Problem -> Exact copies of all the records are to be output.

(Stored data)
=-=-=-=-=

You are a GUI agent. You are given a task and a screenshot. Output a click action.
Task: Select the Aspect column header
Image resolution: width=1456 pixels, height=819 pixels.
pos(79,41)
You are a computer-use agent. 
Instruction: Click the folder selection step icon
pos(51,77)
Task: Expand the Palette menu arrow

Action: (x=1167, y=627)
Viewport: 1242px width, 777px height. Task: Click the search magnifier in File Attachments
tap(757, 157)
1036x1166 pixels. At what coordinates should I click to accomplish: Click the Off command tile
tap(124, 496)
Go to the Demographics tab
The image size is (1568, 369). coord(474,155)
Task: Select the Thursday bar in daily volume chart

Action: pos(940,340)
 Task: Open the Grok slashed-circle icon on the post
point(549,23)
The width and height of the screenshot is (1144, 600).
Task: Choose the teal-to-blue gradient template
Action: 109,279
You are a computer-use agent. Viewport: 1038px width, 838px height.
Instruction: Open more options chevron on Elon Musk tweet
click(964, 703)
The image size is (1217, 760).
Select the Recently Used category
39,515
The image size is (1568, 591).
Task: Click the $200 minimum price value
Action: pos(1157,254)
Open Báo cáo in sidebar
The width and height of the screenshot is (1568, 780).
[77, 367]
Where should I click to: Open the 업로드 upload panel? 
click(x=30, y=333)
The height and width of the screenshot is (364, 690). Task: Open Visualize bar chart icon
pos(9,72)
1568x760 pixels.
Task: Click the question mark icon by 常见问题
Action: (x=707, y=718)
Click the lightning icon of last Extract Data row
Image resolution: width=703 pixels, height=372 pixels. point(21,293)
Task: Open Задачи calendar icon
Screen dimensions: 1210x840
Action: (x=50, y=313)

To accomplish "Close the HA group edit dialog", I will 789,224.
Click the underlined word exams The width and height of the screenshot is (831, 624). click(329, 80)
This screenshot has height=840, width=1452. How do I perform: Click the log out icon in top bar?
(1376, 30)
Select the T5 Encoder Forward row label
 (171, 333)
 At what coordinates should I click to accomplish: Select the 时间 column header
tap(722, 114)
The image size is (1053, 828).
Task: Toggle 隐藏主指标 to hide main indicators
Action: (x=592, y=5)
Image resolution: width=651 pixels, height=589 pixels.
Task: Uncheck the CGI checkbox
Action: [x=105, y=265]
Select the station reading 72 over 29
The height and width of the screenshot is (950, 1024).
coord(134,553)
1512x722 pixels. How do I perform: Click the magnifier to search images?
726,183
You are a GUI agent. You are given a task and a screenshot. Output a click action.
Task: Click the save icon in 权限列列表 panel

=-=-=-=-=

Response box ->
You are a GUI agent. You are given a task and a screenshot. Output a click action.
Task: Select the Aspect column header
Image resolution: width=1456 pixels, height=819 pixels.
pos(79,41)
You are a computer-use agent. 
Instruction: Click the folder selection step icon
pos(51,77)
Task: Expand the Palette menu arrow

Action: (x=1167, y=627)
Viewport: 1242px width, 777px height. Task: Click the search magnifier in File Attachments
tap(757, 157)
1036x1166 pixels. At what coordinates should I click to accomplish: Click the Off command tile
tap(124, 496)
Go to the Demographics tab
The image size is (1568, 369). coord(474,155)
Task: Select the Thursday bar in daily volume chart

Action: pos(940,340)
 Task: Open the Grok slashed-circle icon on the post
point(549,23)
The width and height of the screenshot is (1144, 600).
Task: Choose the teal-to-blue gradient template
Action: 109,279
You are a computer-use agent. Viewport: 1038px width, 838px height.
Instruction: Open more options chevron on Elon Musk tweet
click(964, 703)
The image size is (1217, 760).
Select the Recently Used category
39,515
The image size is (1568, 591).
Task: Click the $200 minimum price value
Action: pos(1157,254)
Open Báo cáo in sidebar
The width and height of the screenshot is (1568, 780).
[77, 367]
Where should I click to: Open the 업로드 upload panel? 
click(x=30, y=333)
The height and width of the screenshot is (364, 690). Task: Open Visualize bar chart icon
pos(9,72)
1568x760 pixels.
Task: Click the question mark icon by 常见问题
Action: (x=707, y=718)
Click the lightning icon of last Extract Data row
Image resolution: width=703 pixels, height=372 pixels. point(21,293)
Task: Open Задачи calendar icon
Screen dimensions: 1210x840
Action: (x=50, y=313)

To accomplish "Close the HA group edit dialog", I will 789,224.
Click the underlined word exams The width and height of the screenshot is (831, 624). click(329, 80)
This screenshot has height=840, width=1452. How do I perform: Click the log out icon in top bar?
(1376, 30)
Select the T5 Encoder Forward row label
 (171, 333)
 At what coordinates should I click to accomplish: Select the 时间 column header
tap(722, 114)
The image size is (1053, 828).
Task: Toggle 隐藏主指标 to hide main indicators
Action: (x=592, y=5)
Image resolution: width=651 pixels, height=589 pixels.
Task: Uncheck the CGI checkbox
Action: [x=105, y=265]
Select the station reading 72 over 29
The height and width of the screenshot is (950, 1024).
coord(134,553)
1512x722 pixels. How do I perform: Click the magnifier to search images?
726,183
You are a GUI agent. You are given a task and a screenshot. Output a click action.
Task: Click the save icon in 权限列列表 panel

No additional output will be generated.